#### What you will do:
Word for word, copy all of the entries.

Input for this task START

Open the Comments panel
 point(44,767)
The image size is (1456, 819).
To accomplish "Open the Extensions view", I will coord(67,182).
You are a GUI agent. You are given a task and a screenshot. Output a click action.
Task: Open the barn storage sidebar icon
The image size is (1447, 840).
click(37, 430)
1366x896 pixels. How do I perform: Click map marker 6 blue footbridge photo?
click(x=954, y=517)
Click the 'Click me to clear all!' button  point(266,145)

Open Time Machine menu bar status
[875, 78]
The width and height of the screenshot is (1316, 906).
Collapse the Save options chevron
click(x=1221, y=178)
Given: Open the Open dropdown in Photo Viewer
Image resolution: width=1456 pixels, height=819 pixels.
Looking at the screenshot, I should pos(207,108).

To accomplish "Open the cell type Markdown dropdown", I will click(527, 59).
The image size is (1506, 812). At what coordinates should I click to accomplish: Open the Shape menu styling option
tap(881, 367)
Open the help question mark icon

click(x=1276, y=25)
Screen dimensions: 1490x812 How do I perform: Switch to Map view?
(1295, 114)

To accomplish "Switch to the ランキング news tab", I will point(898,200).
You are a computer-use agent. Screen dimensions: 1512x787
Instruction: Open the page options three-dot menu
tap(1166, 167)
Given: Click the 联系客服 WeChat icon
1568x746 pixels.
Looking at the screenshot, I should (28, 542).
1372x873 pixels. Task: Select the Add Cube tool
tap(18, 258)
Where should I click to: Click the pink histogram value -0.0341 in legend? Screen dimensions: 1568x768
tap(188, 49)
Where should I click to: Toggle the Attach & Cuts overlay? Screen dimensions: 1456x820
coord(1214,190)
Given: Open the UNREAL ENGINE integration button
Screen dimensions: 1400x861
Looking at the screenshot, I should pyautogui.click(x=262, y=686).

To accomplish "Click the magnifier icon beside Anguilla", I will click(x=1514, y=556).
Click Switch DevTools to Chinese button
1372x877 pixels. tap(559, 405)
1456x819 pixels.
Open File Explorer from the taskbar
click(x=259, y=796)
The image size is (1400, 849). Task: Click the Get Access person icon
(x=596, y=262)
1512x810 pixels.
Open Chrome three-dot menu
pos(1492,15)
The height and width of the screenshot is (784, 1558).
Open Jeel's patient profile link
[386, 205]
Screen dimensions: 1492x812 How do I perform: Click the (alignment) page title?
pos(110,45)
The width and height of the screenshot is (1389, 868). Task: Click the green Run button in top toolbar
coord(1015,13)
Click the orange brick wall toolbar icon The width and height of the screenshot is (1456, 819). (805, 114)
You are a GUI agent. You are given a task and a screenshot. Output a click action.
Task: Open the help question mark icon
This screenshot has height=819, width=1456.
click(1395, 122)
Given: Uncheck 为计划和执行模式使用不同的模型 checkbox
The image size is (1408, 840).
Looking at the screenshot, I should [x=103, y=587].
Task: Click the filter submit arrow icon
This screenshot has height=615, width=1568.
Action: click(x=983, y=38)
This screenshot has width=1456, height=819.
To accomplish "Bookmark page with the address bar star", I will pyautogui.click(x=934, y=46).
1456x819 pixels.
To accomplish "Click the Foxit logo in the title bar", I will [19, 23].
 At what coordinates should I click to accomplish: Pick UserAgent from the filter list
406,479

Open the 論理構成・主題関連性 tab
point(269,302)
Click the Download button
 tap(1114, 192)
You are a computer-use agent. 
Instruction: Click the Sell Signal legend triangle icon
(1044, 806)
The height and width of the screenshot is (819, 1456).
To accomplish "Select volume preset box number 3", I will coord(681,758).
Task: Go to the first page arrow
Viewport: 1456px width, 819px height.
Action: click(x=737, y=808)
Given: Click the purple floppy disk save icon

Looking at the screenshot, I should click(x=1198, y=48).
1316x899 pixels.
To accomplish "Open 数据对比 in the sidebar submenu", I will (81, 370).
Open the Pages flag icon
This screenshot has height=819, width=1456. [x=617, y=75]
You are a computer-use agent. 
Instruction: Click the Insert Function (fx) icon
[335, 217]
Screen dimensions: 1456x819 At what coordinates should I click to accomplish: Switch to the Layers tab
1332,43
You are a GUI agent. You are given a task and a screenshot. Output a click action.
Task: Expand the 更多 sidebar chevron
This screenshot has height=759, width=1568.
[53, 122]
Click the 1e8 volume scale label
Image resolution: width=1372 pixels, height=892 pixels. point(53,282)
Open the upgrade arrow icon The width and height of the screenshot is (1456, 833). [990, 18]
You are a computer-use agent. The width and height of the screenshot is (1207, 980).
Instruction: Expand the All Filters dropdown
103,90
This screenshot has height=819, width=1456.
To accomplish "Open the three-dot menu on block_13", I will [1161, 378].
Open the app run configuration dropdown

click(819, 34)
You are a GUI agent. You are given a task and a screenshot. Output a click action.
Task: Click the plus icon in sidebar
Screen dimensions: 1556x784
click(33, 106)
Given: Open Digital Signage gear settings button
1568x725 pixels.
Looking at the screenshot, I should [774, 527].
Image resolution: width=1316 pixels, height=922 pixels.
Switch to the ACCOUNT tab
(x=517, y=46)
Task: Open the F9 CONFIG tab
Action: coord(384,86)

Input for this task END

#### Expected answer:
Open the Comments panel
 point(44,767)
The image size is (1456, 819).
To accomplish "Open the Extensions view", I will coord(67,182).
You are a GUI agent. You are given a task and a screenshot. Output a click action.
Task: Open the barn storage sidebar icon
The image size is (1447, 840).
click(37, 430)
1366x896 pixels. How do I perform: Click map marker 6 blue footbridge photo?
click(x=954, y=517)
Click the 'Click me to clear all!' button  point(266,145)

Open Time Machine menu bar status
[875, 78]
The width and height of the screenshot is (1316, 906).
Collapse the Save options chevron
click(x=1221, y=178)
Given: Open the Open dropdown in Photo Viewer
Image resolution: width=1456 pixels, height=819 pixels.
Looking at the screenshot, I should pos(207,108).

To accomplish "Open the cell type Markdown dropdown", I will click(527, 59).
The image size is (1506, 812). At what coordinates should I click to accomplish: Open the Shape menu styling option
tap(881, 367)
Open the help question mark icon

click(x=1276, y=25)
Screen dimensions: 1490x812 How do I perform: Switch to Map view?
(1295, 114)

To accomplish "Switch to the ランキング news tab", I will point(898,200).
You are a computer-use agent. Screen dimensions: 1512x787
Instruction: Open the page options three-dot menu
tap(1166, 167)
Given: Click the 联系客服 WeChat icon
1568x746 pixels.
Looking at the screenshot, I should (28, 542).
1372x873 pixels. Task: Select the Add Cube tool
tap(18, 258)
Where should I click to: Click the pink histogram value -0.0341 in legend? Screen dimensions: 1568x768
tap(188, 49)
Where should I click to: Toggle the Attach & Cuts overlay? Screen dimensions: 1456x820
coord(1214,190)
Given: Open the UNREAL ENGINE integration button
Screen dimensions: 1400x861
Looking at the screenshot, I should pyautogui.click(x=262, y=686).

To accomplish "Click the magnifier icon beside Anguilla", I will click(x=1514, y=556).
Click Switch DevTools to Chinese button
1372x877 pixels. tap(559, 405)
1456x819 pixels.
Open File Explorer from the taskbar
click(x=259, y=796)
The image size is (1400, 849). Task: Click the Get Access person icon
(x=596, y=262)
1512x810 pixels.
Open Chrome three-dot menu
pos(1492,15)
The height and width of the screenshot is (784, 1558).
Open Jeel's patient profile link
[386, 205]
Screen dimensions: 1492x812 How do I perform: Click the (alignment) page title?
pos(110,45)
The width and height of the screenshot is (1389, 868). Task: Click the green Run button in top toolbar
coord(1015,13)
Click the orange brick wall toolbar icon The width and height of the screenshot is (1456, 819). (805, 114)
You are a GUI agent. You are given a task and a screenshot. Output a click action.
Task: Open the help question mark icon
This screenshot has height=819, width=1456.
click(1395, 122)
Given: Uncheck 为计划和执行模式使用不同的模型 checkbox
The image size is (1408, 840).
Looking at the screenshot, I should [x=103, y=587].
Task: Click the filter submit arrow icon
This screenshot has height=615, width=1568.
Action: click(x=983, y=38)
This screenshot has width=1456, height=819.
To accomplish "Bookmark page with the address bar star", I will pyautogui.click(x=934, y=46).
1456x819 pixels.
To accomplish "Click the Foxit logo in the title bar", I will [19, 23].
 At what coordinates should I click to accomplish: Pick UserAgent from the filter list
406,479

Open the 論理構成・主題関連性 tab
point(269,302)
Click the Download button
 tap(1114, 192)
You are a computer-use agent. 
Instruction: Click the Sell Signal legend triangle icon
(1044, 806)
The height and width of the screenshot is (819, 1456).
To accomplish "Select volume preset box number 3", I will coord(681,758).
Task: Go to the first page arrow
Viewport: 1456px width, 819px height.
Action: click(x=737, y=808)
Given: Click the purple floppy disk save icon

Looking at the screenshot, I should click(x=1198, y=48).
1316x899 pixels.
To accomplish "Open 数据对比 in the sidebar submenu", I will (81, 370).
Open the Pages flag icon
This screenshot has height=819, width=1456. [x=617, y=75]
You are a computer-use agent. 
Instruction: Click the Insert Function (fx) icon
[335, 217]
Screen dimensions: 1456x819 At what coordinates should I click to accomplish: Switch to the Layers tab
1332,43
You are a GUI agent. You are given a task and a screenshot. Output a click action.
Task: Expand the 更多 sidebar chevron
This screenshot has height=759, width=1568.
[53, 122]
Click the 1e8 volume scale label
Image resolution: width=1372 pixels, height=892 pixels. point(53,282)
Open the upgrade arrow icon The width and height of the screenshot is (1456, 833). [990, 18]
You are a computer-use agent. The width and height of the screenshot is (1207, 980).
Instruction: Expand the All Filters dropdown
103,90
This screenshot has height=819, width=1456.
To accomplish "Open the three-dot menu on block_13", I will [1161, 378].
Open the app run configuration dropdown

click(819, 34)
You are a GUI agent. You are given a task and a screenshot. Output a click action.
Task: Click the plus icon in sidebar
Screen dimensions: 1556x784
click(33, 106)
Given: Open Digital Signage gear settings button
1568x725 pixels.
Looking at the screenshot, I should [774, 527].
Image resolution: width=1316 pixels, height=922 pixels.
Switch to the ACCOUNT tab
(x=517, y=46)
Task: Open the F9 CONFIG tab
Action: coord(384,86)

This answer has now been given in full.